You are trying to promote your new book, business or venture and part of your promotional strategy includes landing interviews in traditional media outlets. But how? Should you send as many press releases as possible and hope for the best? In my previous post, Have Something to Promote? How to Approach Traditional Media (Part 1), I explained how to successfully land interviews and air time on the radio. In this post we will focus on newspapers, magazines and television. My goal with both of these posts is to help curious small micro-business owners and entrepreneurs spread the word about their great idea.
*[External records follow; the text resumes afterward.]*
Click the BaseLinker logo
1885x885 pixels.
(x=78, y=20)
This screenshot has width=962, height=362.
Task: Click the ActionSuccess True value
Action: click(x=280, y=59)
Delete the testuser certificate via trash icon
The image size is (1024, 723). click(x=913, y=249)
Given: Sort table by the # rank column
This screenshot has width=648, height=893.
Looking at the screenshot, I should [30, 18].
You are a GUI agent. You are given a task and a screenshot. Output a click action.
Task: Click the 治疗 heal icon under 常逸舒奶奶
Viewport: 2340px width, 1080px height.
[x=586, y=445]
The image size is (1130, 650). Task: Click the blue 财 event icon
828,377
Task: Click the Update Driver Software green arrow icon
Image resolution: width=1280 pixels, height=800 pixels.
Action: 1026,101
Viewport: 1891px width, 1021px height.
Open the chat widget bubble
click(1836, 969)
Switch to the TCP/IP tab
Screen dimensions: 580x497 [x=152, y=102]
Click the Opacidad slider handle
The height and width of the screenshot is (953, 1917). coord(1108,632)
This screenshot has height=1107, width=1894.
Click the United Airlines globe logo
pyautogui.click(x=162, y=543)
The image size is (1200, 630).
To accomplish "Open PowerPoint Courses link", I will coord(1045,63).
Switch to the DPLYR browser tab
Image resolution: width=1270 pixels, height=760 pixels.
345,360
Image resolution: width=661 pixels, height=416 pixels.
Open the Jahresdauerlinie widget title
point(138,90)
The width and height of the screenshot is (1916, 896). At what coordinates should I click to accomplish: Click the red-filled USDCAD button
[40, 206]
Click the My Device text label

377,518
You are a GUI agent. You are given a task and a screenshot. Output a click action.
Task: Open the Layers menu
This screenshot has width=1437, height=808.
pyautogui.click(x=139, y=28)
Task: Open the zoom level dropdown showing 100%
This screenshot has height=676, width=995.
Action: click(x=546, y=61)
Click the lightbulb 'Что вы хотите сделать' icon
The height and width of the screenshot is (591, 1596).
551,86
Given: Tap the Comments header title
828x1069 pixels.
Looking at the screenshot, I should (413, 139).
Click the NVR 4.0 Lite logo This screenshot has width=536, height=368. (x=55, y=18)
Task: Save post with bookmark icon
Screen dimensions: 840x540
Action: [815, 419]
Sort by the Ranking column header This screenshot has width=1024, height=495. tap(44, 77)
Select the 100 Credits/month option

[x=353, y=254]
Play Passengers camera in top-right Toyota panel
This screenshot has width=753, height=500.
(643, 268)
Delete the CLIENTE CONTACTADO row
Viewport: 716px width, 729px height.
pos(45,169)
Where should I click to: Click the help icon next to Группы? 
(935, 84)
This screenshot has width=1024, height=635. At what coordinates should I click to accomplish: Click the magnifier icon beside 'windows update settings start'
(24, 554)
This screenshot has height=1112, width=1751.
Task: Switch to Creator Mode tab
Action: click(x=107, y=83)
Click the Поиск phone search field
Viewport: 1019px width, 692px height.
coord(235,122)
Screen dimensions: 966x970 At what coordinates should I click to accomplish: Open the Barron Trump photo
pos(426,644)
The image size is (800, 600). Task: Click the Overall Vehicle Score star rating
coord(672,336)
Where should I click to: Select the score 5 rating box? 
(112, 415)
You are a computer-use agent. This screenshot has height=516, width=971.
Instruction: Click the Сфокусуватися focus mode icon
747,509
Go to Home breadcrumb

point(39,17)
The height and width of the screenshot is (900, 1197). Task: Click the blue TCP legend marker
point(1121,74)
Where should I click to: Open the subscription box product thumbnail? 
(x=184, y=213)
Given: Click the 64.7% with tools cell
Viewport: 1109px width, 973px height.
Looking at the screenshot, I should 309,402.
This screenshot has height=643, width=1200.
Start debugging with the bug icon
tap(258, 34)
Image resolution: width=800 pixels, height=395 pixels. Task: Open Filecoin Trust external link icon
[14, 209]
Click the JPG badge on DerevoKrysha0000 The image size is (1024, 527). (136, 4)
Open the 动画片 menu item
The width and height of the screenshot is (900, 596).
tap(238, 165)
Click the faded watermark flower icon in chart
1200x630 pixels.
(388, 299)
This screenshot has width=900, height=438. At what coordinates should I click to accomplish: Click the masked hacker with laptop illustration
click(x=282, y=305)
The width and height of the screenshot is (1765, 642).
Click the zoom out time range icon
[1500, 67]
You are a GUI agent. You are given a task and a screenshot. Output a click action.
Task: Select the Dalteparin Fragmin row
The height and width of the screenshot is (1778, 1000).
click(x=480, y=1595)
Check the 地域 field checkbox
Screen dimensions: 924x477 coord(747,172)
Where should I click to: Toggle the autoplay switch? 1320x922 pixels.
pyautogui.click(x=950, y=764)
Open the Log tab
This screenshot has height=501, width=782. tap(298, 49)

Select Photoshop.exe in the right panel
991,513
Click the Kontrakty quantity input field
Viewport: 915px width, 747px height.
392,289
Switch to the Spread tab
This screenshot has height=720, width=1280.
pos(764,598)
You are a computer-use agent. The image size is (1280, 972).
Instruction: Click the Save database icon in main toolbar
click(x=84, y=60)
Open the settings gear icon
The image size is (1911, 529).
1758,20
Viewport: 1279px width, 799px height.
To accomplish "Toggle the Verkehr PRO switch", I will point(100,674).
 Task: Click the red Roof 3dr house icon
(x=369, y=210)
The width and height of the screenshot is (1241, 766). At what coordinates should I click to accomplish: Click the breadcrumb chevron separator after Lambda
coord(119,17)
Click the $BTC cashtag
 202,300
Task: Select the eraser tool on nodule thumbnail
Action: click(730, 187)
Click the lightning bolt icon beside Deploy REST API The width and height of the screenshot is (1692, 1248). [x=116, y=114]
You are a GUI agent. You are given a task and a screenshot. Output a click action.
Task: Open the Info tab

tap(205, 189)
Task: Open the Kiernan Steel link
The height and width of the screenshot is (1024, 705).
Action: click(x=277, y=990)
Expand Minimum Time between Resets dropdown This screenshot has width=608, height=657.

Newspapers/Magazines – How To Land An Interview and Excel:

  • Who to Contact: Unfortunately finding the right person to contact at a newspaper or magazine can be more time consuming than radio. It has been my experience that often the journalist names are buried in a hard to find location on the website making your job difficult. But, it has also been my experience that a mention in a newspaper or magazine can be far more valuable than a quick radio interview, so it is definitely worth your time.
    • Journalists – Finding the local journalist who covers topics like those your venture focuses on is your first step. Pick up copies of magazines that you think your customers or target group of people would read. Find articles that focus on your topic and note the journalists name who wrote the article, then contact that person. The type of journalist is almost more important than your message to them. For example, while promoting my book Sunrises to Santiago, I looked for journalists who cover travel, outdoor adventure and wellness. The book focuses on meaningful travel so I would be wasting my time if I contacted the financial reporter of a newspaper for example.
  • The Pitch, Getting Mentions and Nailing the Interview
    • Best Way to Contact a Newspaper/Magazine Journalist: I have emailed a prepared press release to many journalists with limited success. I simply found contact information on the websites and/or submitted a contact form. However, a gem for me has been using the service, HARO (Help A Reporter Out), which connects people like me with journalists who are writing stories on specific topics and looking for experts to comment on those stories. Remember YOU ARE AN EXPERT on your book, business, topic or venture. Do you think famous authors just wrote their first book and magically started getting press because they are a good writer? Absolutely not. They worked hard (or their publisher did) to promote themselves and pitched stories to the media and anyone who would listen. I was skeptical about signing up for HARO but I decided to give it a try. It is free to sign up and you receive 4 emails a day with a list of journalists looking for people to comment on stories. Subjects include travel, tech and business, to name a few. I have responded to a handful of inquires and have landed some huge mentions for a first time author. My latest was being quoted in USA Today.
    • Magazines – An Important Lesson – I also approached many magazines. I focused on smaller regional magazines because I knew that someone like me would have a better shot at getting a feature. I learned quickly that I had made a critical mistake. I waited too long to contact them. For a business this is less relevant, but for a publication it is key. Here is a response I received after contacting a large magazine in Denver, Colorado. The reporter, I knew, featured new books from local Colorado authors so I found her contact information online and sent her my press release. I sent it a few weeks before my book’s official release date. Here was part of her response, “Gabriel. Thank you for contacting me. What a great book! However, we prefer to publish book reviews in the month the book comes out, so it’s a little bit late for us at this point (our June issue is already on newsstands).” Oops. Now I know, and so do you. Send your press releases to magazines months before the release date or product launch.
    • What to Say or How to Pitch: It is rare for a journalist to write an entire article on your project, business, book or blog simply because you pitched them a great press release. That is unless you are already an established author or brand. Your job is to get quoted as an expert in as many articles as possible. Train yourself to think like a reporter. They are on a deadline and looking for an expert to make what they are writing stand out and be as credible as possible. The email you send should be short and sweet and get right to the point. Write your press release like a reporter would write a story. If it is a cold pitch try to think of why your product would make a great story.
    • Example: While promoting my book I experimented with different press releases to see which wording and approach worked best. I found that focusing on meaningful travel, instead of simply a book about the Camino de Santiago, gave me a huge spike in responses and mentions. Meaningful travel ideas turned out to be a topic that many reporters were interested in or already writing about. Think about your brand, product, book or blog. What makes the topic unique? What related topic can you imagine reading about in a major publication? Craft your pitches around that topic.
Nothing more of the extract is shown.